Первоначальную немоту,

Как кристаллическую ноту

Что от рождения чиста!

Останься пеной Афродита,

И, слово, в музыку вернись,

И, сердце, сердца устыдись,

С первоосновой жизни слито!

Но сколько бы ни стыдилось сердце и как бы ни тосковало о «первооснове жизни», ему не вернуться к ее «кристаллической» до-словесной немоте. Но сама первооснова то и дело подступает к нам и говорит отовсюду. Океан окатывает нас своими волнами и после каждого прилива оставляет на нас свои диковинные травы и раковины, свои умолкшие звуковые следы. У нас нет защиты от них.

И хрупкой раковины стены,

Как нежилого сердца дом,

Наполнишь шопотами пены,

Туманом, ветром и дождем

С шепотом пены мы уходим в освоенную, охваченную крепкими берегами жизнь с ее делами, расчетами, обязанностями, но те травы, которые спят вокруг нас, вдруг просыпаются и как-то пытаются нас задержать или окликнуть.

И, спускаясь по камням ограды,

Я нарушил цветов забытье.

Их шипы, точно руки из сада.

Уцепились за платье мое.

О том же говорит и Марина Цветаева, но прямее, жестче, чем Блок:

Что нужно кусту  от меня?

Имущему  от неимущей!

Потому что разговор с тем, что окликает, цепляется, врезается в наше зрение, вовсе не всегда подстраивается под тон почтительного или мягко лирического удивления. Тему задаем мы сами. Иногда мы резко отбрасываем то, что подбирается к нам как бы с потаенного хода, ставим на место (выбранное нами, определенное по отношению к сложившемуся нашему я, часто не находящему места в самом себе). Предметы ищут разговора с нами, но мы, бывает, и огрызаемся, отделываемся от них как от навязчивых нищих, хотя иногда предаем эту беседу гласности, чтобы дать выговориться овладевшей нами вещи, пусть даже встреча с ней менее всего желанна. Как, скажем, отповедь опавшему и мерзлому дереву у Иосифа Бродского:

Бессмысленное, злобное, зимой безлиственное, стадии угля достигнувшее колером, самой природой предназначенное для отчаянья,  которого объем никак не калькулируется,  но в слепом повиновении своем уже переборщившее, оно,

ушедшее корнями в перегной из собственных же листьев и во тьму-

вершиною, стоит передо мной,

как символ всепогодности, к чему никто не призывал нас.

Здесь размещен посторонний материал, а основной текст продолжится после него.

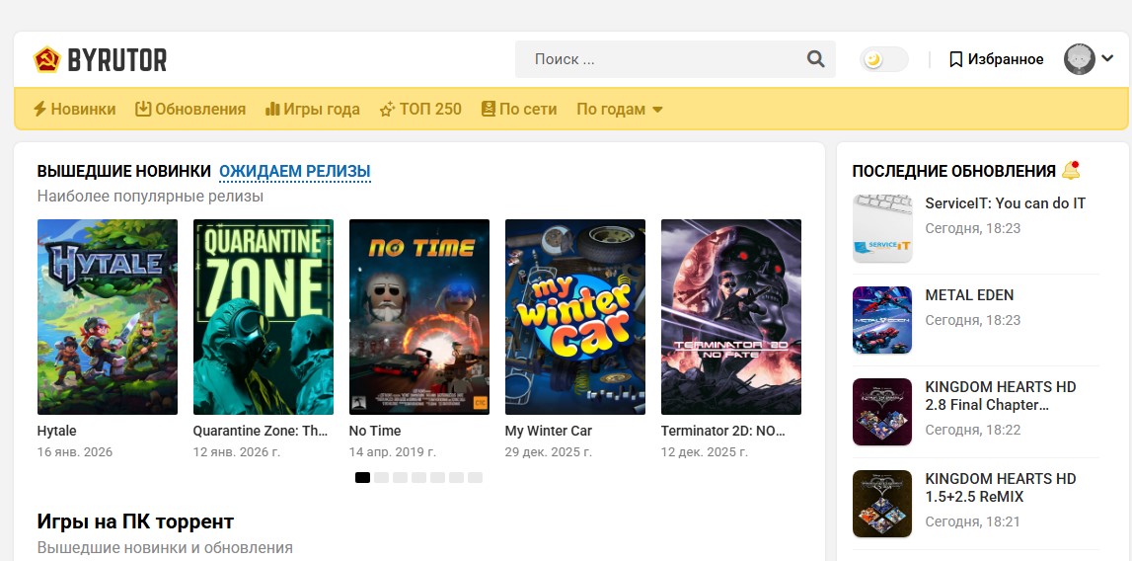Open the По сети menu item
The width and height of the screenshot is (1132, 561).
tap(519, 110)
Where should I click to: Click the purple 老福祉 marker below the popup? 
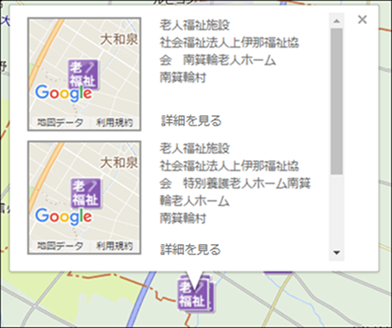195,294
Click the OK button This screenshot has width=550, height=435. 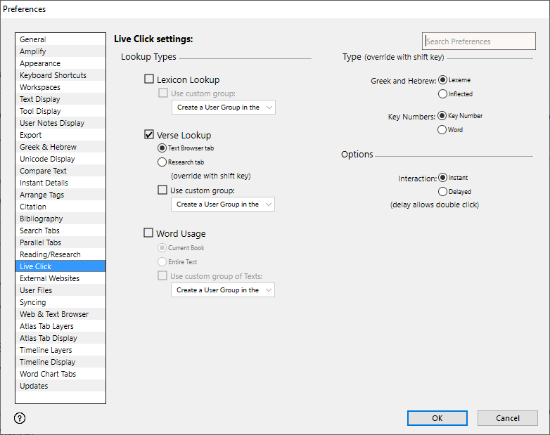437,418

Перед нами резкое выталкивание запечатленного образа, возможно, что и вытесненное полупризнание в любви, которое было поэтом же и отвергнуто. Никто не призывал нас вглядываться в безлиственное дерево, кроме самого дерева. Но даже отвергаемая любовь, перерастающая во вражду, становится особым образом общения и познания. Страсть раскрывает суть, наделяет языком. Кусты, цветы, деревья, раковины, звезды, лица, которые выносятся к нам из океана «первоначальной немоты», суть не что иное, как виды первоначального знания, которое мы в себе сложили, восприняв извне, открыв для него слух, память, зрение, пусть даже для того, чтобы вытолкнуть эти образы из себя. Мы восприняли эти образы из расплавленного и текущего материала, и поэтическая речь в данном случае может служить моделью всякой другой структурирующей речи, собирающей текучий опыт в твердый смысл. Ибо то, что мы называем «знанием», есть прежде всего отвердевающая в нас структура контакта, кристаллизация общения, которое может пониматься предельно широко. Земля и небо, «музыка-слово», раковина, собирающая в себя звуки, как и все разнообразие явлений и понятий, вступают в контакт с нами, и мы, как существа деятельные, наделенные волей и способные навязывать ее окружающему нас миру устанавливаем законы, рамки и способы этого общения. Поэзия и наука, философия и музыка, этика и мистика  все это виды знания, родившиеся из взаимодействия с «видимым же всем и невидимым», которое откладывалось в собирательной памяти, состоящей из множества сообщающихся сосудов. Но если процесс изготовления точных, овладевающих миром знаний идет все быстрее и быстрее, то подобное ускорение не касается человеческих интуиции или прозрений, ни вообще сущностных знаний человека о себе самом. Ибо человек осмысливает самого себя, исходя из того, что остается не осязаемым для его мысли.